Where a record contains a picture, omit the picture and repeat the rest exactly.
Given data: Begin
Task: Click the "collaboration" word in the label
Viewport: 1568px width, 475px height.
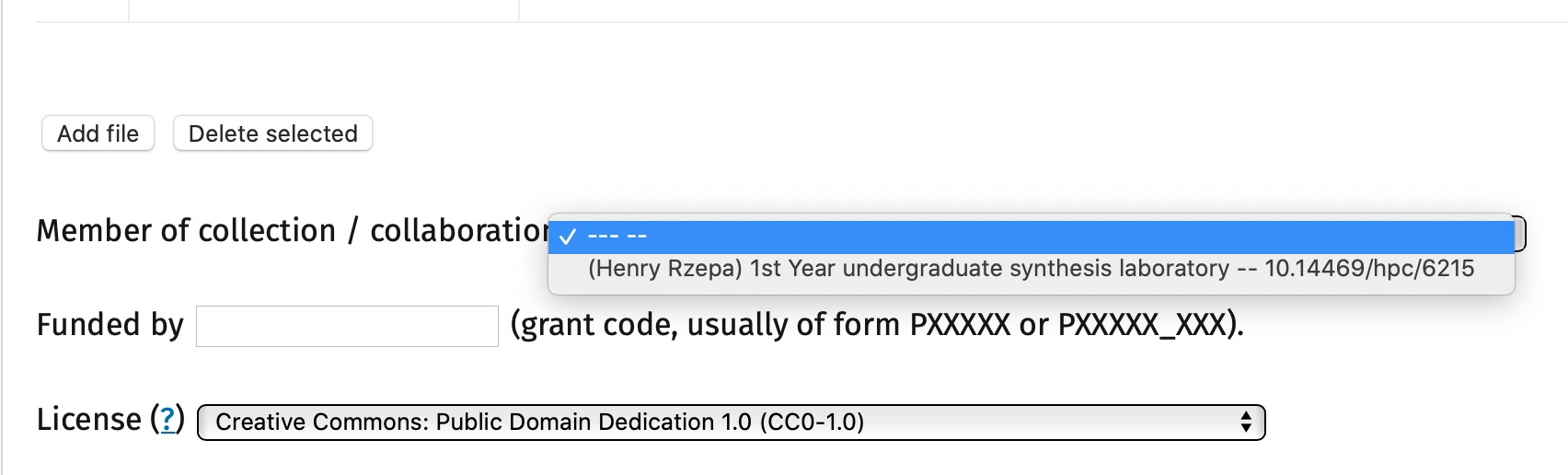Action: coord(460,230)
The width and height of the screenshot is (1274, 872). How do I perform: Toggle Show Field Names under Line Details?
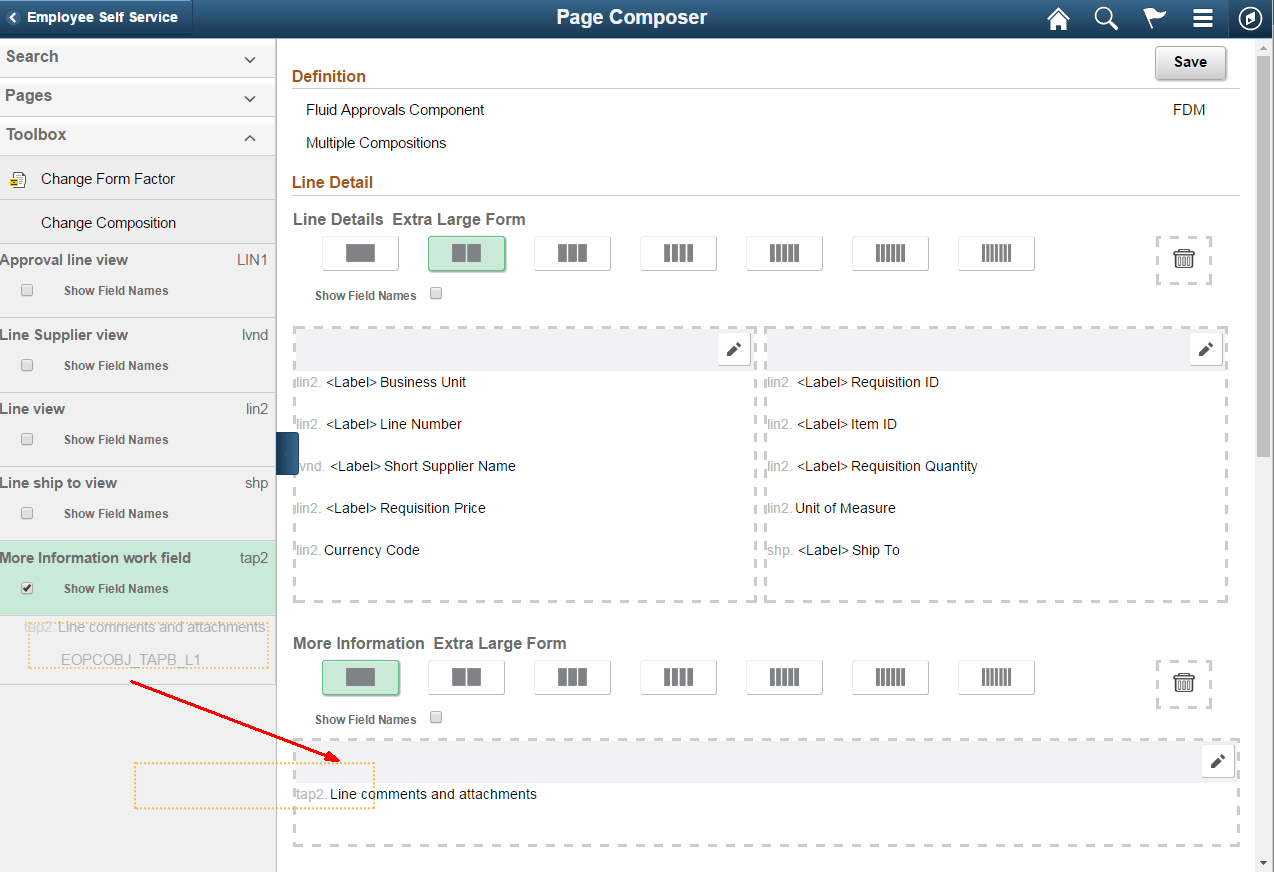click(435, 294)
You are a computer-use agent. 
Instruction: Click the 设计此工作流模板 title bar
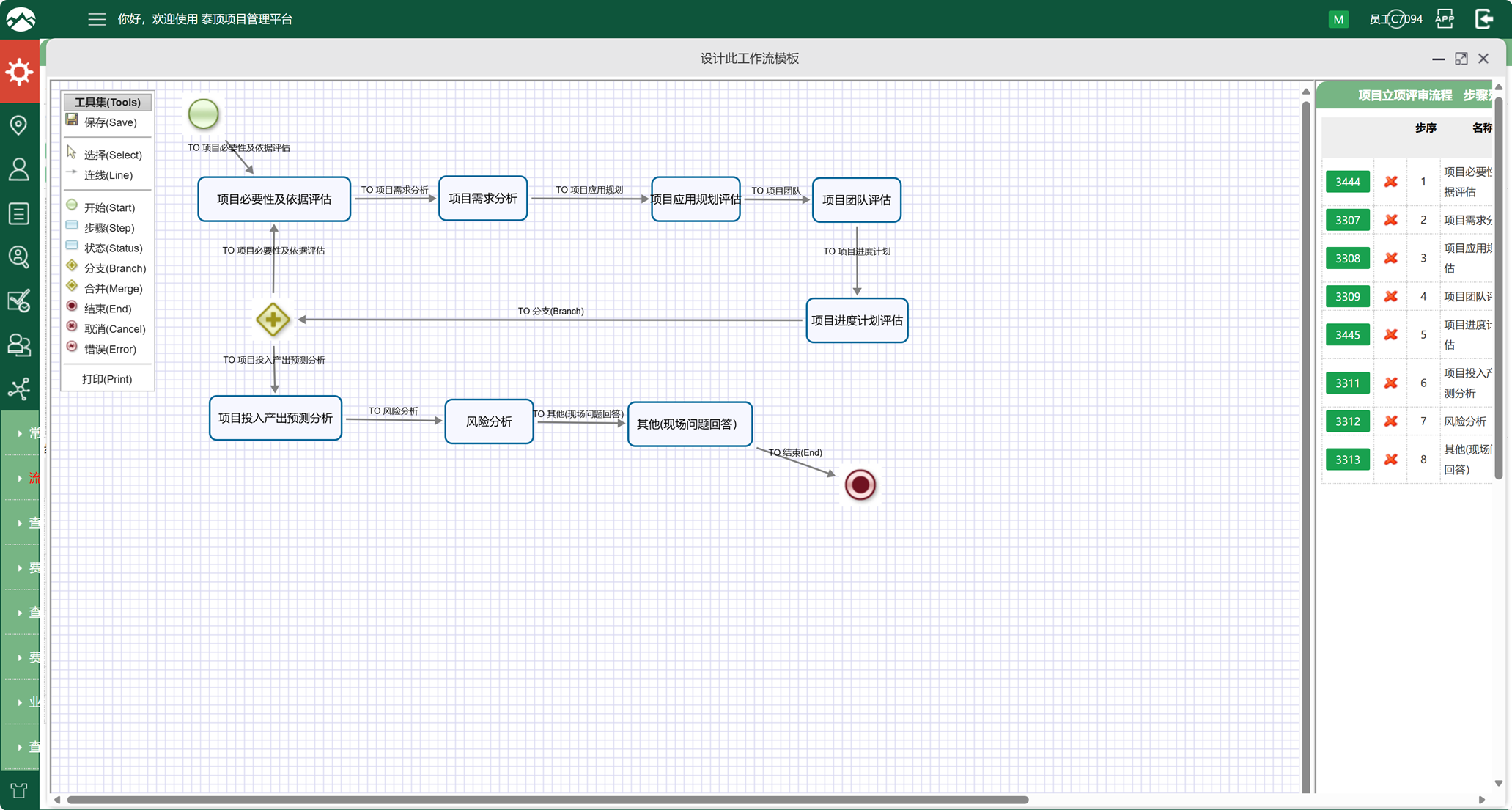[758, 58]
Given data: End
- Result for this task -
Task: Click the "collaboration" word in the label
Viewport: 1568px width, 475px height.
Action: coord(460,230)
The width and height of the screenshot is (1274, 872). How do I perform: Toggle Show Field Names under Line Details?
click(435, 294)
You are a computer-use agent. 
Instruction: Click the 设计此工作流模板 title bar
[758, 58]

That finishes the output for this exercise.